**RECORDS FOR PROCESSING:**
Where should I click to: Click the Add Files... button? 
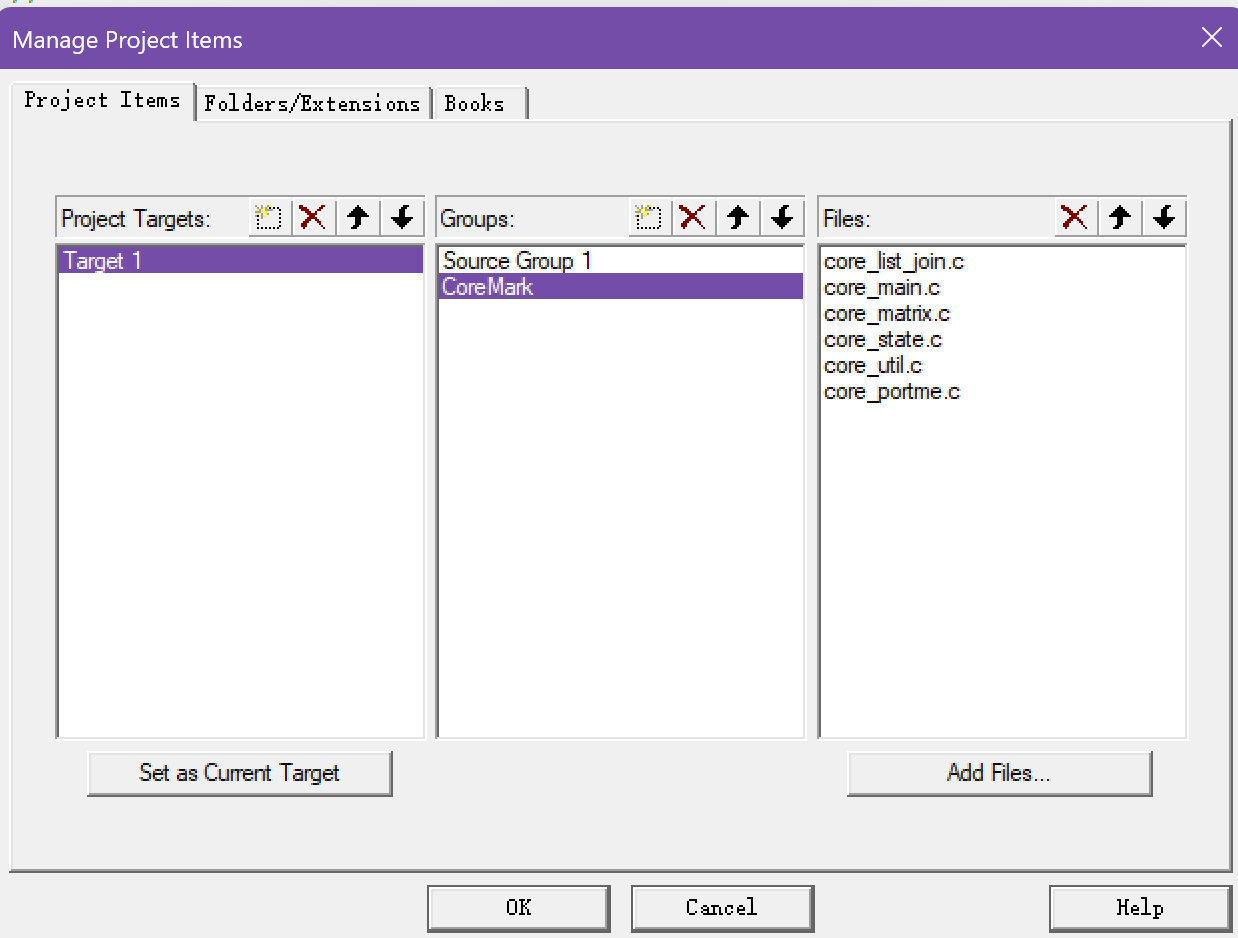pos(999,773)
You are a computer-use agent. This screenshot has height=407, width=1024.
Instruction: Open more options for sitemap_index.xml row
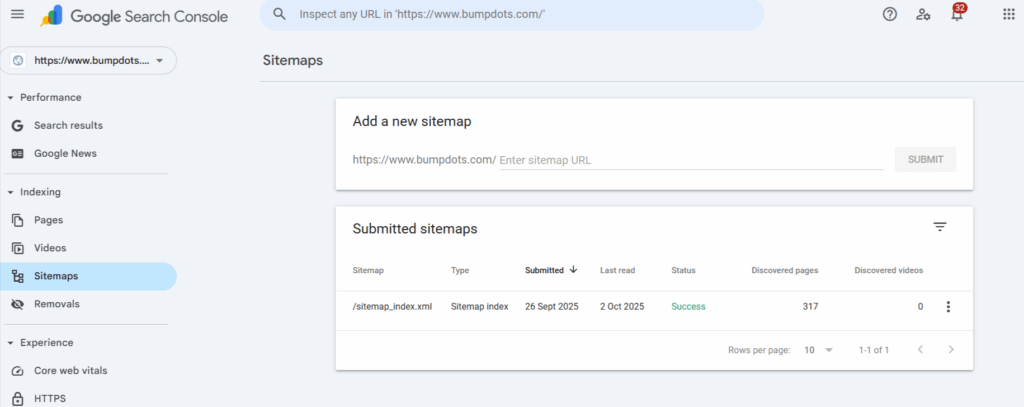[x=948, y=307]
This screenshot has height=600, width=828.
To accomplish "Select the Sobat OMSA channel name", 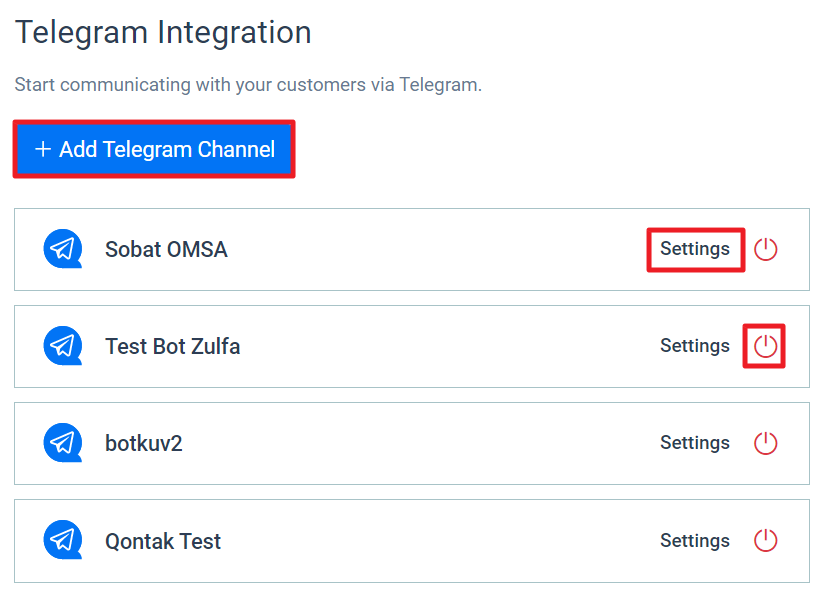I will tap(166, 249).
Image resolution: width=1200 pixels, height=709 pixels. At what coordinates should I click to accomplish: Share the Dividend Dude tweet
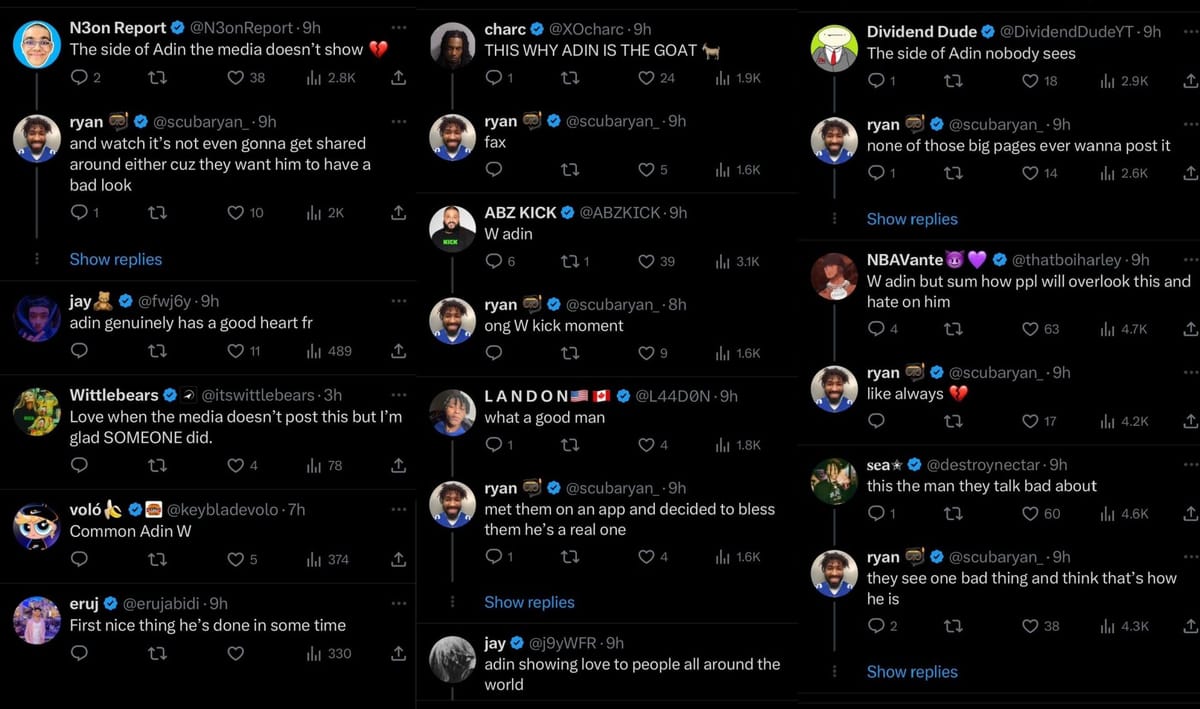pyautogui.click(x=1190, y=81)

**EXERCISE DIRECTIONS:** Every line above holding the string "This" should be listed.

**RESPONSE TO THE TASK:**
You are a computer-use agent. This screenshot has height=407, width=1024.
This screenshot has height=600, width=828.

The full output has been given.